Já o bem-humorado Social Hygiene, que rendeu a Côté um prêmio de direção da seção Encontros, parece um filme sobre a pandemia. Antonin (Maxim Gaudette) é um bon vivant transformado em ladrão e fonte de decepção para cinco mulheres em sua vida: sua irmã Solveig (Larissa Corriveau), sua mulher Églantine (Evelyne Rompré), sua amante Cassiopée (Eve Duranceau), a coletora de impostos Rose (Kathleen Fortin) e uma das vítimas de seus crimes, Aurore (Éléonore Loiselle). Os personagens, às vezes, usam roupas de época, mas fazem referências a coisas modernas, como o Facebook. Os diálogos, em geral entre Antonin e um personagem, se dão ao ar livre, com grande distanciamento.
Mas, incrivelmente, Social Hygiene nasceu bem antes da pandemia, quando Côté passou férias em Sarajevo. Sem conhecer ninguém na cidade, ele acabou escrevendo um roteiro sobre distanciamento social, antes de virar obrigatório. “Acreditem em mim: escrevi essa história, com esse título, em 2015”, contou o diretor ao Estadão. Em maio do ano passado, sua amiga Larissa Corriveau perguntou se ele não tinha nada que pudesse ser feito naquele momento. O diretor se lembrou das páginas de cinco anos antes, mas precisou ser convencido.

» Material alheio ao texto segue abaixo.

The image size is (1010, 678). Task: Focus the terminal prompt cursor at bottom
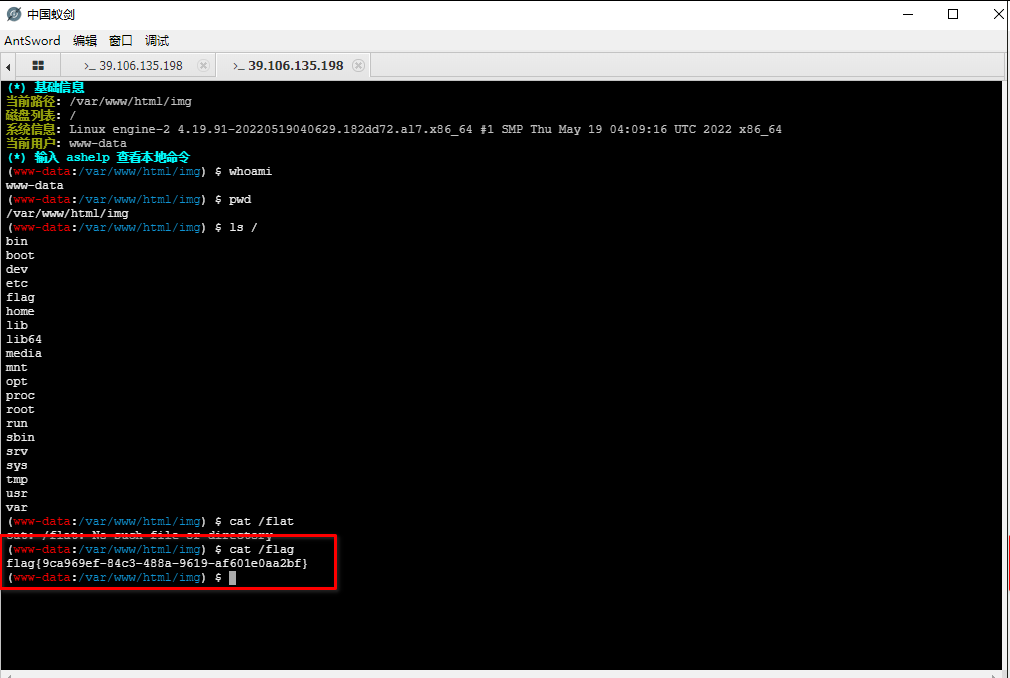click(231, 578)
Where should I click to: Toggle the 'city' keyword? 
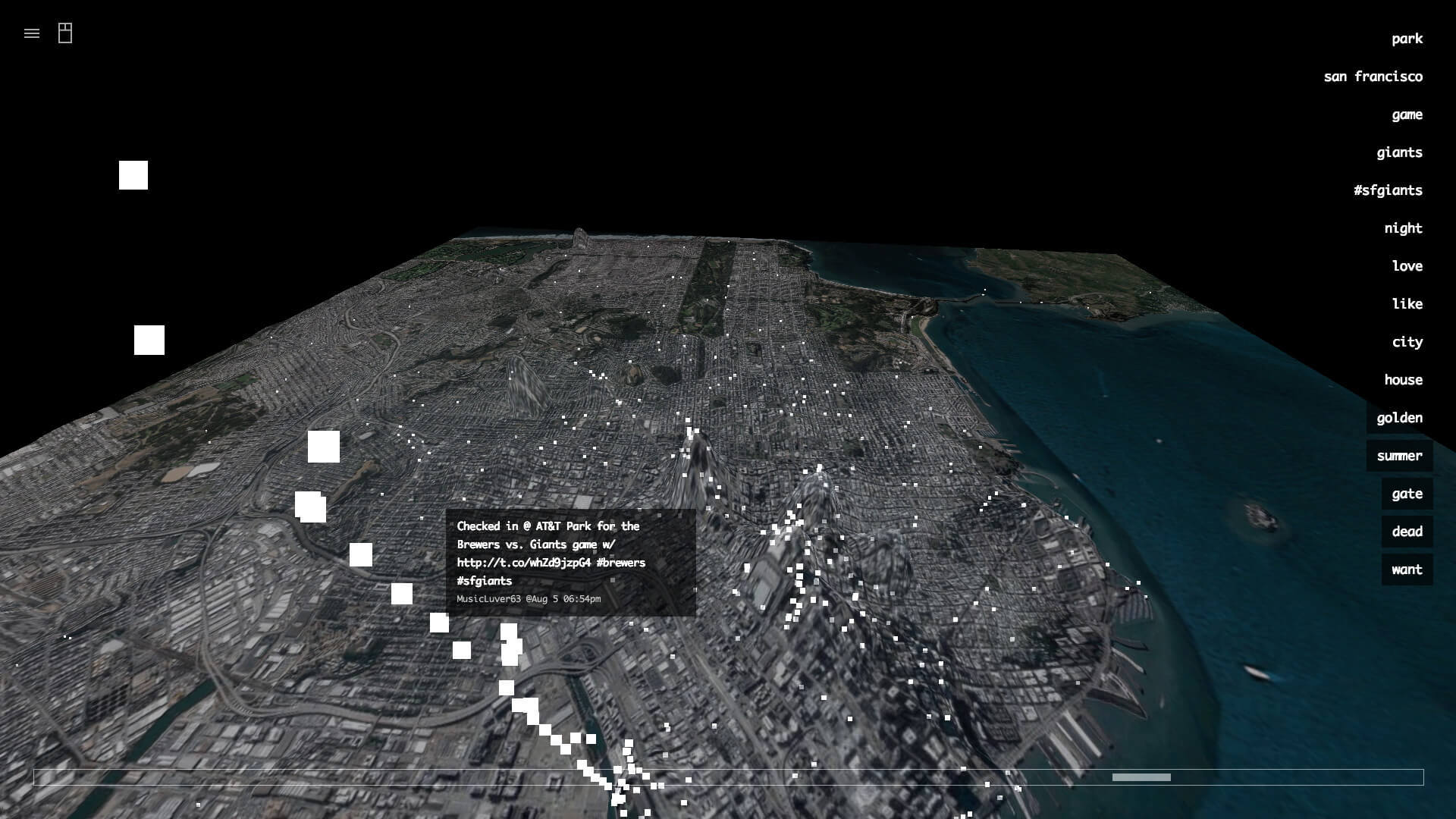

Côté nega veementemente que se trate de um filme de pandemia. “Acho a covid-19 deprimente e extremamente chata. Posso me projetar daqui a seis meses ou um ano e acho que não vamos falar mais sobre isso, vai ser uma coisa do passado, a não ser, claro, para quem foi diretamente afetado.”
No caso da diretora chinesa Shengze Zhu, a pandemia era algo pessoal. Hoje baseada nos Estados Unidos, ela nasceu e foi criada em Wuhan, o primeiro epicentro da pandemia. A River Runs, Turns, Erases, Replaces, exibido na seção Fórum, era um projeto de documentação das transformações radicais na paisagem de sua cidade natal a partir do rio, central na vida de seus moradores. “Wuhan foi ficando irreconhecível para mim cada vez que eu voltava para lá”, explicou ela. “Pensei que uma mudança tão vertiginosa poderia causar problemas.”
Shengze Zhu começou a rodar em 2016 e planejava finalizar em 2021. Mas, quando a covid-19 tomou a cidade, ela achou que seu plano não fazia mais sentido. “Embora as imagens sejam as que eu tinha capturado antes, a maneira como editei está bem distante do projeto original. O que aconteceu no ano passado teve profunda influência em mim e nos habitantes.” A diretora incluiu depoimentos em formato de cartas de gente que perdeu marido, pai, irmão para a doença. “O filme já era sobre mudança e perda. A pandemia só reforçou esse sentido.”